— Texto seleccionado —
------------------------------------------------------------------------

Consciente de los riesgos políticas de lo anterior, el Gobierno dominicano ha decidido invitar a la Organización de Estados Americanos (OEA), acompañada de otras instituciones internacionales como la Fundación Internacional para Sistemas Electorales (IFES) y la Unión Interamericana de Organismos Electorales (UNIORE) a realizar una auditoría-investigación sobre lo que pasó con el sistema de votación que obligó a suspender la votación.
El problema de fondo
Todo lo anterior se refiere a la cuestión de la gestión de la crisis electoral que supuso el fracaso del voto automatizado y la suspensión de las elecciones. Sin embargo, esta crisis es un reflejo de un problema más profundo que tiene que ver con la calidad de la política y de sus actores, con las prácticas que prevalecen y con los enormes desbalances de poder y el desempoderamiento de la mayoría.
La meta de alcanzar o retener el poder se ha superpuesto a la legitimidad del triunfo político, hacer uso de los recursos públicos para provecho propio y para perpetuarse en el poder se ha hecho más importante, desde hace mucho tiempo, que proveer servicios públicos de calidad, y comprar el favor electoral se ha convertido en una práctica evidente y continua. Quienes tienen poder lo usan para acceder de forma ilegal e ilegítima a los recursos públicos (del Gobierno Central y de los gobiernos locales) para financiar sus proyectos político-electorales, para imponer las reglas del juego político y electoral y designar sus árbitros, aún contra la opinión de muchos otros actores políticos y civiles.
Las implicaciones económicas
Las implicaciones económicas de este ejercicio de la política y el poder y del tipo de instituciones que se construyen alrededor de él son severas. A largo plazo se expresan de muchas maneras. Por ejemplo, la excesiva concentración del poder hace que las regulaciones y las políticas económicas tiendan a favorecer de forma desmedida a unos pocos, perpetuando y profundizando la desigualdad.
Por otro lado, la alta discrecionalidad, la corrupción, la fragilidad de las instituciones y la latente inestabilidad social ahuyentan las inversiones de más calidad y de más largo plazo e inclinan la balanza a favor de inversiones furtivas, de retornos altos y rápidos y que poco contribuyen a transformar de forma positiva el aparato productivo. Parte de esto se refleja en lo que se conoce como riesgo-país que es la sobretasa que tiene que pagar el país para financiarse en los mercados internacionales y que se deriva del riesgo de incumplimiento.
Cuan intensas puedan ser las implicaciones económicas inmediatas de esta crisis depende de si ella se convierte en crisis política o si, por el contrario, logra ser contenida. Está claro, sin embargo, que la crisis puede reflejarse en cuatro aspectos económicos principales.
Inversión y crecimiento
La crisis afectaría la inversión privada y con ella el nivel de actividad económica. Como pasó en el segundo trimestre de 2019, es altamente probable que, debido a la incertidumbre política, las decisiones de inversión se pospongan. Eso se traduciría en una reducción de la demanda en la economía, arrastrando con ello a la producción. Esto incluye la inversión extranjera. Su desaceleración, además, reduce los ingresos de divisas.

------------------------------------------------------------------------

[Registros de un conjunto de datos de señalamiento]
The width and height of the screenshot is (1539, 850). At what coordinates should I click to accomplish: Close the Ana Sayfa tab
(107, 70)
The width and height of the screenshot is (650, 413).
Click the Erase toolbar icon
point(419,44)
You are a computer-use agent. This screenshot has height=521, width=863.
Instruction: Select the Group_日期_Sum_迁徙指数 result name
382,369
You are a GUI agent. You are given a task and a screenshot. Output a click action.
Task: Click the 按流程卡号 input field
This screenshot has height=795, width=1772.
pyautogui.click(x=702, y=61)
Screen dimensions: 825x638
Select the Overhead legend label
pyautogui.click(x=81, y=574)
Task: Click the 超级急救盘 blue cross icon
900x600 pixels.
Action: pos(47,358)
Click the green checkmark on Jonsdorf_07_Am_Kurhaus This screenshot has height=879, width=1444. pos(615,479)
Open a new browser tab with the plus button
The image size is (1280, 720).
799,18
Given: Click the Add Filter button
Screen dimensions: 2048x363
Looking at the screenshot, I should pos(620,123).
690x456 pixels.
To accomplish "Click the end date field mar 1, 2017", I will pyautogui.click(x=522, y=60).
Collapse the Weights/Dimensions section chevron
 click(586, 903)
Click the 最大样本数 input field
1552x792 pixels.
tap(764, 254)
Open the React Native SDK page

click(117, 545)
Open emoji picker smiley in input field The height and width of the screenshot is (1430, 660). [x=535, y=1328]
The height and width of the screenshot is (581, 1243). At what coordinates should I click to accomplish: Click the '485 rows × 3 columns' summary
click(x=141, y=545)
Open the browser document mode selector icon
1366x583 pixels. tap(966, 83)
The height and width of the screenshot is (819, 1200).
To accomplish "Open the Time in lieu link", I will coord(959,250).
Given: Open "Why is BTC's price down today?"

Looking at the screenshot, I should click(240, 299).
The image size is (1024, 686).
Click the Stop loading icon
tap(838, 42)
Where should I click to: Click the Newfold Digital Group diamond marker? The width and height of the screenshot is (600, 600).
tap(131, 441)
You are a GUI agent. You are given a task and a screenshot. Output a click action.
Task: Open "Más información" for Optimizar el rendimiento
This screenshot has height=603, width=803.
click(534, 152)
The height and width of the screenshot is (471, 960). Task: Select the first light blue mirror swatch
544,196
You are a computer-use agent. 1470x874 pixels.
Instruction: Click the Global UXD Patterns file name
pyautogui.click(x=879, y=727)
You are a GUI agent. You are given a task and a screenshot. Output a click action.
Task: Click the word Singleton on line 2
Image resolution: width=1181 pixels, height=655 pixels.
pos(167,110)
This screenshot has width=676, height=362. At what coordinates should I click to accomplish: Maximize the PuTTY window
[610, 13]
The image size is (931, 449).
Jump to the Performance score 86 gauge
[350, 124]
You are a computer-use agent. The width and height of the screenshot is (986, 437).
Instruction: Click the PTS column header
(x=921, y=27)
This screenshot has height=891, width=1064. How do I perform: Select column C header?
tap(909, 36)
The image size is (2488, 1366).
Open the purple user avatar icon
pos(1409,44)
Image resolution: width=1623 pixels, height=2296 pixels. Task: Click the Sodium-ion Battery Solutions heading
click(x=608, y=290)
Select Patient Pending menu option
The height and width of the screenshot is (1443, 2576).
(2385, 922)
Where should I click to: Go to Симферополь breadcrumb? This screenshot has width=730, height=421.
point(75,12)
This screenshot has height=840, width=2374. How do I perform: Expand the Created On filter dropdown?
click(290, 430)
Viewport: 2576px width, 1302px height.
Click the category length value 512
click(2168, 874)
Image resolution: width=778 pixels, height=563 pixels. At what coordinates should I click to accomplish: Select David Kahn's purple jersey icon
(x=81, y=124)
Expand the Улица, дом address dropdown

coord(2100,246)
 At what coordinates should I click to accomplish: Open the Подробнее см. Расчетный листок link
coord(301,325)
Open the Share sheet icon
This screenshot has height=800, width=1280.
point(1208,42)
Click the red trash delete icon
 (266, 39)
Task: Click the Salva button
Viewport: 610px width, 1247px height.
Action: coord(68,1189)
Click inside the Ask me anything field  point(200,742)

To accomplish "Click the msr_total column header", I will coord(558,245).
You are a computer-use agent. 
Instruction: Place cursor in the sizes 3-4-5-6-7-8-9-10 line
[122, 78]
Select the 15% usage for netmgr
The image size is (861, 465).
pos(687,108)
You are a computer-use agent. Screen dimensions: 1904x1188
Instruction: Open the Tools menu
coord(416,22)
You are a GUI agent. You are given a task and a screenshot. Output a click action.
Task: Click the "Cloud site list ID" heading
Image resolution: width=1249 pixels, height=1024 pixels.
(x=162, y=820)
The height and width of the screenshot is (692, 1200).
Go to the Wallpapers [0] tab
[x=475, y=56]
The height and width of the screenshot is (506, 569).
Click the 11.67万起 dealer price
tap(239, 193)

------------------------------------------------------------------------

Responda con base en el texto sobre la crisis electoral dominicana:
(a) ¿Qué organización invitó el Gobierno dominicano a realizar una auditoría-investigación sobre el sistema de votación?
(b) ¿Cómo define el texto el riesgo-país?
(c) ¿En qué periodo ocurrió que las decisiones de inversión se pospusieron por la incertidumbre política?
Para resolver la tarea no se necesitan los registros.

— Solución del ejercicio —
(a) La Organización de Estados Americanos (OEA), acompañada de la Fundación Internacional para Sistemas Electorales (IFES) y la Unión Interamericana de Organismos Electorales (UNIORE).
(b) Es la sobretasa que el país tiene que pagar para financiarse en los mercados internacionales y que se deriva del riesgo de incumplimiento.
(c) En el segundo trimestre de 2019.